TASK GOAL:
When you reach the line that contains "1179x751 pixels." in the data below, start reproducing lines exactly, and stop after the line that contains "Given: Open 更多 in the sidebar".

EXERCISE INPUTS:

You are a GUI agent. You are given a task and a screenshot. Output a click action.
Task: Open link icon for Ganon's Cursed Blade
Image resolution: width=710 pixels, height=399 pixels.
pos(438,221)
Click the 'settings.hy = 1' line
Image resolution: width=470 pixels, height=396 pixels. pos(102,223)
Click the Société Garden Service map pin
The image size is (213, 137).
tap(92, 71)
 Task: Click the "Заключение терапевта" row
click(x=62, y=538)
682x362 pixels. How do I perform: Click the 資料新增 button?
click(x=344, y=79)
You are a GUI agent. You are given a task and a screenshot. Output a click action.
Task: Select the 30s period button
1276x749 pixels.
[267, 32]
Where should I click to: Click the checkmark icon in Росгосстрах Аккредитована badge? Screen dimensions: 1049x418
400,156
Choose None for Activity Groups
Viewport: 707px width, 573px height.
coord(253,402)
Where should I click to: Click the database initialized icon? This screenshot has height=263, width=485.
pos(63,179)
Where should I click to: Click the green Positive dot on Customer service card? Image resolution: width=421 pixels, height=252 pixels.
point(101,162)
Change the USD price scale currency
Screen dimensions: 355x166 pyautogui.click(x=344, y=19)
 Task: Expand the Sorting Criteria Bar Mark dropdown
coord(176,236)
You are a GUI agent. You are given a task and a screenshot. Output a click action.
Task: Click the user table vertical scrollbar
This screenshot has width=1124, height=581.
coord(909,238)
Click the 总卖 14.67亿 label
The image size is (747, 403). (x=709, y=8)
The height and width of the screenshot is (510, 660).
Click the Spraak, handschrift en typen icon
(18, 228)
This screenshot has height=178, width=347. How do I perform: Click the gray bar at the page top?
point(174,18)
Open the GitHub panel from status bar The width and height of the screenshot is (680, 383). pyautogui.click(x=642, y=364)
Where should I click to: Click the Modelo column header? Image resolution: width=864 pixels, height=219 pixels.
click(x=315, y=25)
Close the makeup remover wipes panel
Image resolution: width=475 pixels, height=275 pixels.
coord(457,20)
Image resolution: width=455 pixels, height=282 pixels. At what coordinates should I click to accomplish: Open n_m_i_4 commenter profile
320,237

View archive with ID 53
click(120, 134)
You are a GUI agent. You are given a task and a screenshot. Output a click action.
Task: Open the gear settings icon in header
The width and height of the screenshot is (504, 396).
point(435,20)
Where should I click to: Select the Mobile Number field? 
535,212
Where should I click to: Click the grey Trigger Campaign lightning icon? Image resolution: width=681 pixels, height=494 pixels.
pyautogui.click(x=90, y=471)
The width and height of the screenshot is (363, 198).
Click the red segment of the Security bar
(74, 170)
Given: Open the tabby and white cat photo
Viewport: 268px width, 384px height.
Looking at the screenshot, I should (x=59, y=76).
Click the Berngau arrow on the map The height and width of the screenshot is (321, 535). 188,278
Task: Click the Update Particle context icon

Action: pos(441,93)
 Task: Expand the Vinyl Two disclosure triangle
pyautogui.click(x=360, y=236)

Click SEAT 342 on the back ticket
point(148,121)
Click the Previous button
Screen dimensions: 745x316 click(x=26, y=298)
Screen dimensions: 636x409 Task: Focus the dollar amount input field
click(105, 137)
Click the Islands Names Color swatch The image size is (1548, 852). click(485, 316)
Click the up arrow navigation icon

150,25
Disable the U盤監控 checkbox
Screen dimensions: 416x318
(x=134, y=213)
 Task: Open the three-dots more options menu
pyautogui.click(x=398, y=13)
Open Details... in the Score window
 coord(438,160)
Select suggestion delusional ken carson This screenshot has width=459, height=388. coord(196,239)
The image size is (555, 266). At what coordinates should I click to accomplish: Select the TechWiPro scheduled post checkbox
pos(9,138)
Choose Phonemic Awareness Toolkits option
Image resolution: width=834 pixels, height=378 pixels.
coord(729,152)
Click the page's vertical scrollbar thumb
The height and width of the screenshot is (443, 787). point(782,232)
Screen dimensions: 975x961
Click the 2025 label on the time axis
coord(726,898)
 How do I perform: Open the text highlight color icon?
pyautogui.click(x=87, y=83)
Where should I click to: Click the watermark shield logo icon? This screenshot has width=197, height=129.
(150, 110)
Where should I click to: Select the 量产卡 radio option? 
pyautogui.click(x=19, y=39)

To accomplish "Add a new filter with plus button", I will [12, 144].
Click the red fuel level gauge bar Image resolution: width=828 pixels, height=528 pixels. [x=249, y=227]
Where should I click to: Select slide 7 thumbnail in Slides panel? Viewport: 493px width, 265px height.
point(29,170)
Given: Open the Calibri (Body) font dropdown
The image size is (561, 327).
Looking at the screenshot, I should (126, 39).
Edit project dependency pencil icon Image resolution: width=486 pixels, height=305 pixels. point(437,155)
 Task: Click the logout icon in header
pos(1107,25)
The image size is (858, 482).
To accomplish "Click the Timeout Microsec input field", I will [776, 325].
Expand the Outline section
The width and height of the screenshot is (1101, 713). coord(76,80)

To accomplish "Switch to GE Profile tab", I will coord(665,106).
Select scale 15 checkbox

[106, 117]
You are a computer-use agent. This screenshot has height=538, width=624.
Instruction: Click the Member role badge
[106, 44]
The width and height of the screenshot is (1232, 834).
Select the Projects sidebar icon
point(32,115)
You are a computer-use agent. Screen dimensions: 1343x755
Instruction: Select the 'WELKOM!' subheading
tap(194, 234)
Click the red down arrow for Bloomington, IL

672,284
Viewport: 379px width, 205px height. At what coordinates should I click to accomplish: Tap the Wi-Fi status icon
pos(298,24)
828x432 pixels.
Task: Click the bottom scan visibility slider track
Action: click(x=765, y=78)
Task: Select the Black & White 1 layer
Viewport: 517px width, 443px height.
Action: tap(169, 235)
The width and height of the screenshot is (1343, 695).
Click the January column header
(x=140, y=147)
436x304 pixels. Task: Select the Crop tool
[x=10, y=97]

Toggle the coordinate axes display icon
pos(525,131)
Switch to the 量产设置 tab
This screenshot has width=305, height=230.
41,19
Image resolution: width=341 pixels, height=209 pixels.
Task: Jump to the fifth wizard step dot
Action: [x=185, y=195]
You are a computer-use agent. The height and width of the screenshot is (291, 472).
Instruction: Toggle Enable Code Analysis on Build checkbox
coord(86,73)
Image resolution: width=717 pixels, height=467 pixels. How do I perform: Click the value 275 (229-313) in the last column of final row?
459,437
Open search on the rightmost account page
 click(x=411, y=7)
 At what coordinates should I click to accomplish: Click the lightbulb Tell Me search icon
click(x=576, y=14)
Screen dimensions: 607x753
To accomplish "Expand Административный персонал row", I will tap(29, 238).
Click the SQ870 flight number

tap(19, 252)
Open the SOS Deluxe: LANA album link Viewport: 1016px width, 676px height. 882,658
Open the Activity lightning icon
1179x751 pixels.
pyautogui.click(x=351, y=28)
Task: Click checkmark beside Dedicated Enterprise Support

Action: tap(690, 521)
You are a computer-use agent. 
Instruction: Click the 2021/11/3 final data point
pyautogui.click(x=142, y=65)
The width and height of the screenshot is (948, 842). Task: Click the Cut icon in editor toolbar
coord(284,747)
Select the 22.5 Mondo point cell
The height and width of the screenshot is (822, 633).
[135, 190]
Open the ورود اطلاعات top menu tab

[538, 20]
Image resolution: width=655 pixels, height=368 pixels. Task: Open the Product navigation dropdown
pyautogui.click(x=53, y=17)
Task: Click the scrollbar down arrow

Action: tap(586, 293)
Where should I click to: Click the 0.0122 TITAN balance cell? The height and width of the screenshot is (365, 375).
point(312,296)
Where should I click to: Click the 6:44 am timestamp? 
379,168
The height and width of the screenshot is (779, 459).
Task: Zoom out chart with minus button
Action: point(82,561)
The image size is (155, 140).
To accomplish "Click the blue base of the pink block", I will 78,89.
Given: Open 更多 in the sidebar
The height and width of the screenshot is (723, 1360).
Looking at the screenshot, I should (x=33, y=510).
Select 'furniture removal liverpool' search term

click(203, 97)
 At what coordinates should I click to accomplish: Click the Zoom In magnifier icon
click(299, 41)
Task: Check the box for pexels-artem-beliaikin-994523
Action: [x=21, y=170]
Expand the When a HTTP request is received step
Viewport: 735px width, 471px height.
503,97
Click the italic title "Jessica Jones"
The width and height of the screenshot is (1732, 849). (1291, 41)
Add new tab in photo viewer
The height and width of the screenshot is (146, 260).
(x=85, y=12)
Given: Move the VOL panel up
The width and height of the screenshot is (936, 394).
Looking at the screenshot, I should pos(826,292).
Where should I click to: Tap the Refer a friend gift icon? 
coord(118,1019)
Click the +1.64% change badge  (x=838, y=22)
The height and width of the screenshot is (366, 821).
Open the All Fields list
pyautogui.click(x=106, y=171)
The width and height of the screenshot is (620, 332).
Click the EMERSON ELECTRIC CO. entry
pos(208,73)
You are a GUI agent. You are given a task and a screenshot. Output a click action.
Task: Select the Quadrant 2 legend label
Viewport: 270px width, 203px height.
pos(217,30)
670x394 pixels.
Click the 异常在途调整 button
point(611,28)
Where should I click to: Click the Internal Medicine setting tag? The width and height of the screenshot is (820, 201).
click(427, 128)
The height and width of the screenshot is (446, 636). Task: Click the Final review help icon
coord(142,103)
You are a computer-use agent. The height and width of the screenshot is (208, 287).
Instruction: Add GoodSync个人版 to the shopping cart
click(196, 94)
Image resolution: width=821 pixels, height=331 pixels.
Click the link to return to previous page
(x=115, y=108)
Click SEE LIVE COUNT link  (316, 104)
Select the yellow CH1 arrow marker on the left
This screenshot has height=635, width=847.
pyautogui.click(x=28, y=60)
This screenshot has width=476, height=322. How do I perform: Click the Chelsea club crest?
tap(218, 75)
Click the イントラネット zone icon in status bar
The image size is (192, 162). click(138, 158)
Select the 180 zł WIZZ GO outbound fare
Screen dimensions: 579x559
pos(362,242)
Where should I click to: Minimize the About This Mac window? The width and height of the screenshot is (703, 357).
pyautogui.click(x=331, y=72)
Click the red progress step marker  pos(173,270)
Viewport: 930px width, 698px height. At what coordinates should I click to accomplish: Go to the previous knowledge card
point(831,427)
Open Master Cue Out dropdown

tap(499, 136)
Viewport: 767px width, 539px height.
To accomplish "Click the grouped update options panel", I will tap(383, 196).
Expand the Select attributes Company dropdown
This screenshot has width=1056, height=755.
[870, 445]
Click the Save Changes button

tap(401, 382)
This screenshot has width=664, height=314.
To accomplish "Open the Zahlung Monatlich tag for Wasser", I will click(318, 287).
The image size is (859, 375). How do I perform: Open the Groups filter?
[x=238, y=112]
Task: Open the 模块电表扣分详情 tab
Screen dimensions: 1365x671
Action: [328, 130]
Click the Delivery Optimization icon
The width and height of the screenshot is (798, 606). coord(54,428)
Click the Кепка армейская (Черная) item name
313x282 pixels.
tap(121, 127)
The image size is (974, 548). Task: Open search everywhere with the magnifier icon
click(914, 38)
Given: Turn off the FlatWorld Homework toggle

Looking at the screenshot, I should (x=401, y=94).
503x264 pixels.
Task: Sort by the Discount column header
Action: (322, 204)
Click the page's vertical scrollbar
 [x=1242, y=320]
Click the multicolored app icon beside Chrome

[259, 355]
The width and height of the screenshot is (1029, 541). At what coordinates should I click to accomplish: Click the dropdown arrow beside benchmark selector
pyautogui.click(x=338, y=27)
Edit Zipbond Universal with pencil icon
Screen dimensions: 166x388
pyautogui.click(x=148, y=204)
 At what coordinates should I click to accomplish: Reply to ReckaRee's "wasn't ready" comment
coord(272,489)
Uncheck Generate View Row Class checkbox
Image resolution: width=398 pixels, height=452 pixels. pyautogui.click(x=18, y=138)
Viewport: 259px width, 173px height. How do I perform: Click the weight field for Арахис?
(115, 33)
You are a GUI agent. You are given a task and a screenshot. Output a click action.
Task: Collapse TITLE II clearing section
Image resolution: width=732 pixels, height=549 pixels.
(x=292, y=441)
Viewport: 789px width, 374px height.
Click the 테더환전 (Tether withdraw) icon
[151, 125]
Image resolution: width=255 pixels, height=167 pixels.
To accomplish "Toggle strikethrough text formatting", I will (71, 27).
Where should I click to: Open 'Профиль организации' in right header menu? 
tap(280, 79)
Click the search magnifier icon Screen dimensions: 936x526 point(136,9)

PROBLEM SOLUTION:
1179x751 pixels.
pyautogui.click(x=351, y=28)
Task: Click checkmark beside Dedicated Enterprise Support

Action: tap(690, 521)
You are a computer-use agent. 
Instruction: Click the 2021/11/3 final data point
pyautogui.click(x=142, y=65)
The width and height of the screenshot is (948, 842). Task: Click the Cut icon in editor toolbar
coord(284,747)
Select the 22.5 Mondo point cell
The height and width of the screenshot is (822, 633).
[135, 190]
Open the ورود اطلاعات top menu tab

[538, 20]
Image resolution: width=655 pixels, height=368 pixels. Task: Open the Product navigation dropdown
pyautogui.click(x=53, y=17)
Task: Click the scrollbar down arrow

Action: tap(586, 293)
Where should I click to: Click the 0.0122 TITAN balance cell? The height and width of the screenshot is (365, 375).
point(312,296)
Where should I click to: Click the 6:44 am timestamp? 
379,168
The height and width of the screenshot is (779, 459).
Task: Zoom out chart with minus button
Action: point(82,561)
The image size is (155, 140).
To accomplish "Click the blue base of the pink block", I will 78,89.
Given: Open 更多 in the sidebar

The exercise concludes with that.